Subtitled Soft Life, Summer’s newest project acts as a sequel to 2019’s Clear EP. Eschewing the Auto-Tuned dejection of her studio albums, Summer spends Clear 2 asserting herself as both a disciple of Erykah Badu and the neo-soul tradition as well as an artist consciously working in the legacy of Black women blues singers. Anchored by carefully curated live instrumentation, Summer delivers some of her strongest studio vocal performances as she sorts through the intricacies of contemporary Black romance. The precarious position of Black American couples has birthed generations of era-defining music. For Summer, neo-soul is her tradition of choice. “Hardlife” finds her employing a variant of Erykah Badu’s ringing vibrato against a lush, but not overwhelming, soundscape of gorgeous drums and piano. “It's the audacity, what you have asked of me / You say you want me soft, but give me a hard life,” she sings.

LVRN / Interscope

Clear 2 is a series of conversations — debates with Black men, discussions amongst Black women, and reflective soliloquies inside Summer’s own head. The EP champions the resilience of the Black woman, especially in the face of a society that refuses to love them openly and unconditionally, if at all. Like any great blues singer, Summer is refreshingly honest and specific, there is no beating around the bush here. “Tired of seein' all these, all these / Spanish and these white bitches / Livin' they soft life with they feet kicked up,” she sings in the second verse of “Hardlife.” In the chorus of “Mind Yo Mouth,” she parrots problematic advice like “They say, ‘Hush girl, mind your mouth / You don't wanna harm his ego, no.’” The specific phenomenon of constantly showing up for Black men despite them, at times, willingly participating in the subjugation of Black women while still demanding loyalty and emotional labor from them is one that Black womanist scholars have been unpacking for decades, and Clear 2 showcases Summer’s contributions to that canon.
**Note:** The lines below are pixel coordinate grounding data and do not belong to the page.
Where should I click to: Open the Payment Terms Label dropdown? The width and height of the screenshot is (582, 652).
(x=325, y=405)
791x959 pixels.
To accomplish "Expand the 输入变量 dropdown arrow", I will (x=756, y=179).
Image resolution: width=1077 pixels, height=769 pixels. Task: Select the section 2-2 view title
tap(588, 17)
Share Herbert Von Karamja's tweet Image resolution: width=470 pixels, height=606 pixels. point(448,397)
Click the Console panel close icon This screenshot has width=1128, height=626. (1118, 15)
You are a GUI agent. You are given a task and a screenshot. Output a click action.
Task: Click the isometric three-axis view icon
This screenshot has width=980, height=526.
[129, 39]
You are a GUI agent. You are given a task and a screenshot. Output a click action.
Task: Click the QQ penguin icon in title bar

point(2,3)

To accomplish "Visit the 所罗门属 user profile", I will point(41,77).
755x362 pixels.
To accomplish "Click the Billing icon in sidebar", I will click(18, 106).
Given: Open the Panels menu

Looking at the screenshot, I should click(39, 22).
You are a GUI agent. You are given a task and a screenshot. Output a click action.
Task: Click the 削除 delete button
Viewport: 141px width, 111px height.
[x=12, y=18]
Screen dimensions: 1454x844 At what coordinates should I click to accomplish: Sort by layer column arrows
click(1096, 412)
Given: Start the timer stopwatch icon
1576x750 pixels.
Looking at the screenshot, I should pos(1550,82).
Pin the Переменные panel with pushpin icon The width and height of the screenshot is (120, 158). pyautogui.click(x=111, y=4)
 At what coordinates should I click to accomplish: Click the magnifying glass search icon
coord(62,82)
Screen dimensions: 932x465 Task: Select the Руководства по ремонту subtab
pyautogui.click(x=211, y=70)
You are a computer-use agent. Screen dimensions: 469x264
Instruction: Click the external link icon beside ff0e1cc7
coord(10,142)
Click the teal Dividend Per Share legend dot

She employs an airy falsetto backed by plaintive guitar on “How Does It Feel” as she waxes poetic about feeling underappreciated in a relationship, and on “Pull Up” she balances providing a space of intimacy for her and her partner before reminding him to pull up his pants and protect himself from the terrors of white supremacy waiting outside of their door.

The two features on Clear 2 are both men, each representing a different archetype of black men. J. Cole acts as a mentor and a stalwart supporter of his Black woman peers in the music industry in the touching “To Summer, From Cole (Audio Hug).” “I'm sendin' you, SZA & Ari my love / Y'all holdin' us down, y'all holdin' the crowns,” he raps across a mix so warm and tender it literally feels like an audio hug. Childish Gambino, who seemingly cannot stay away from music under that moniker despite several retirement teases, appears on “New Type,” a tense look at the conflict and resentment that often coexist with feelings of lust and loyalty. Gambino reaches to the depths of range for an almost cartoonishly gravelly tone that drags the song to the edge of parody. Aside from that singular blunder, Clear 2 continues to impress with standouts like the touchingly autobiographical “Set Up (2017)” and a peace-affirming spoken word conclusion in “Agayu’s Revelation.”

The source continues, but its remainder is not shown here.